Pertanyaannya, mengapa jumlah peserta yang mengajukan klaim tiba-tiba meningkat dan kantor BPJS Ketenagakerjaan diserbu peserta? Selain karena alasan-alasan di atas, panik klaim yang kini sedang berlangsung ternyata dipicu sebab-sebab lain.
Di kalangan peserta, terutama melalui media sosial, sempat beredar dua jenis rumor. Isu pertama yang berkembang adalah bahwa kebijakan yang memperkenankan peserta yang mengundurkan diri dan mengalami PHK untuk mengambil manfaat JHT hanya berlaku satu bulan dan bersifat temporer. Ketentuan masa tunggu satu bulan, oleh beberapa pihak, dipelintir bahwa kebijakan tersebut hanya berlaku satu bulan. Setelah itu, kebijakan klaim JHT akan kembali direvisi dan nantinya mengikuti ketentuan UU No 40/2004 tentang SJSN.
Kedua, beredar kabar bahwa kondisi keuangan BPJS Ketenagakerjaan tidak solid. Jika para peserta melakukan rush claim secara bersamaan, kemampuan keuangan BPJS Ketenagakerjaan bisa kolaps dan akan mengalami kesulitancash flow. Isu defisit keuangan yang dialami BPJS Kesehatan dianggap bisa menerpa BPJS Ketenagakerjaan juga.
Kedua rumor itu tak benar. Pemerintah tak pernah mengatakan bahwa kebijakan revisi itu bersifat temporer. Isu itu sangat menyesatkan karena kemampuan keuangan BPJS Ketenagakerjaan saat ini cukup likuid dan solvable, sebagaimana bisa dilihat dari neraca publikasinya.

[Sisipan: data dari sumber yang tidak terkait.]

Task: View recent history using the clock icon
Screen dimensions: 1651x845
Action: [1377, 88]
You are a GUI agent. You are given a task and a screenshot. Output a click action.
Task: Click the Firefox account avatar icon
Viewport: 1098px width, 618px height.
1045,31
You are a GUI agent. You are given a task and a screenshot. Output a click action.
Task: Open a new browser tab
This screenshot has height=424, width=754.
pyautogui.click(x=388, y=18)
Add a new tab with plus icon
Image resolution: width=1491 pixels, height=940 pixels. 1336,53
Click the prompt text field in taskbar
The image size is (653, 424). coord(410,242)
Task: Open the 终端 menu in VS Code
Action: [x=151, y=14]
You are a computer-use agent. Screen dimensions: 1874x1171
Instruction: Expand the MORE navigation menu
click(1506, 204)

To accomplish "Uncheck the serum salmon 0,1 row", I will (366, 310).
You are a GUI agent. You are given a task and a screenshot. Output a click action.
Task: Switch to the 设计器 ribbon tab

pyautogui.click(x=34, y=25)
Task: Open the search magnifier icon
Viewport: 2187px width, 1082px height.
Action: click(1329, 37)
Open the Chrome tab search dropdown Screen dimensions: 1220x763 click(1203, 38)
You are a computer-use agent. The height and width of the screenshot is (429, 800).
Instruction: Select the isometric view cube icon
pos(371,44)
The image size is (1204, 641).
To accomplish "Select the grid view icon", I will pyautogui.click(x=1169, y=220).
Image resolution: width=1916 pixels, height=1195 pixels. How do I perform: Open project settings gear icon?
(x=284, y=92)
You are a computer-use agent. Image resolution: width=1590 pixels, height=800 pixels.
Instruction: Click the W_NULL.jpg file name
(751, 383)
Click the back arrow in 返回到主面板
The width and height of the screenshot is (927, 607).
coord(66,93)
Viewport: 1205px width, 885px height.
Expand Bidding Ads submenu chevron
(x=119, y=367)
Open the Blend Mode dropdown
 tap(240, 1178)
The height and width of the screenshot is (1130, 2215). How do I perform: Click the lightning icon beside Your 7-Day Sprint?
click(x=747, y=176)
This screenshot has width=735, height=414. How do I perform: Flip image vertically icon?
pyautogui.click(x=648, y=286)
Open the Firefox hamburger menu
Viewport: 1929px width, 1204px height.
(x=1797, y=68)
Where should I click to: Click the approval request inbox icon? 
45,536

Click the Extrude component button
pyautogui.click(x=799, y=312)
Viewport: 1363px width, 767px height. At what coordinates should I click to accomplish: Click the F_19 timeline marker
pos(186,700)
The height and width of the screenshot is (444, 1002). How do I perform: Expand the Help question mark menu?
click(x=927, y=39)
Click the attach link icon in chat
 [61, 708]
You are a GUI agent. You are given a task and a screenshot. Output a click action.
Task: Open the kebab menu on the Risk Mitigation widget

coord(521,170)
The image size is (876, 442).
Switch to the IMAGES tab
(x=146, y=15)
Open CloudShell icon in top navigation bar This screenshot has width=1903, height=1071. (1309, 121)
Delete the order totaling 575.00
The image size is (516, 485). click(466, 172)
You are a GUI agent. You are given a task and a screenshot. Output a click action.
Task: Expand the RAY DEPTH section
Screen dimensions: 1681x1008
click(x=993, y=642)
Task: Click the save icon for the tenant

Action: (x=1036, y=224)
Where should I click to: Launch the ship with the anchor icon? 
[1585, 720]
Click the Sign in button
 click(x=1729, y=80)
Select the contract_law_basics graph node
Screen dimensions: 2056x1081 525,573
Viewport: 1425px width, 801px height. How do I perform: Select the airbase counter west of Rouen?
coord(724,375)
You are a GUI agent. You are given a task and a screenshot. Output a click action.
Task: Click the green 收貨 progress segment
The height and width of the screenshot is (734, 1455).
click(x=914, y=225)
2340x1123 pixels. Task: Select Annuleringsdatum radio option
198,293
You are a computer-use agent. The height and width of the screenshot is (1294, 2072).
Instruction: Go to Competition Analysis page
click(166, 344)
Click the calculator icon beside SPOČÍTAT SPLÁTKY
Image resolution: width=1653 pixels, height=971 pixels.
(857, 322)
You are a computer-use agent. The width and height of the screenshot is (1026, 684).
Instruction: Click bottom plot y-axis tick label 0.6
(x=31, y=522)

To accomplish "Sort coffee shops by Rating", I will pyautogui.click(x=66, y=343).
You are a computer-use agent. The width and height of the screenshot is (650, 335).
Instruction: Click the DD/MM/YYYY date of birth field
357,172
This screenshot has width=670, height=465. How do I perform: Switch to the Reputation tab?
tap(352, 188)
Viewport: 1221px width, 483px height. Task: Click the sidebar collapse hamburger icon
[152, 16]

Meskipun regulasi tentang JHT sudah direvisi dan aspirasi para pekerja telah diakomodasi, jika bukan karena kebutuhan yang mendesak, sebaiknya para pekerja perlu bersikap rasional dan menimbang dengan matang tatkala akan memanfaatkan dana JHT. Jika ada sumber-sumber pendapatan lain yang masih dimiliki untuk memenuhi konsumsi saat ini, JHT perlu dibiarkan untuk mengamankan kebutuhan pekerja di usia tua.
Ibarat celengan, tabungan hari tua tersebut harus terus kita isi dan penuhi, dengan menyisihkan sebagian pendapatan saat ini ketika kita masih bekerja dan produktif. Akumulasi dana JHT yang sudah terkumpul dalam jumlah yang signifikan, jika nanti diambil sekaligus, bisa dimanfaatkan untuk kegiatan produktif lain pada saat kita memasuki usia tua. Apalagi, imbal hasil yang diberikan BPJS Ketenagakerjaan cukup siginifikan serta bebas dari pajak dan biaya administrasi. Program JHT merupakan tabungan wajib dan dipaksakan oleh UU. Sisi edukatif dari program JHT adalah ingin membiasakan pekerja menabung dan memikirkan masa depannya sejak mereka mulai bekerja. Rupanya hingga saat ini filosofi tersebut belum dipahami secara utuh oleh pekerja di Indonesia. Masyarakat pekerja Indonesia belum melihat JHT sebagai salah satu instrumen untuk memitigasi risiko di hari tua.
AMRI YUSUF
Praktisi Jaminan Sosial
Versi cetak artikel ini terbit di harian Kompas edisi 15 Oktober 2015, di halaman 6 dengan judul "Menimbang Hari Tua Pekerja".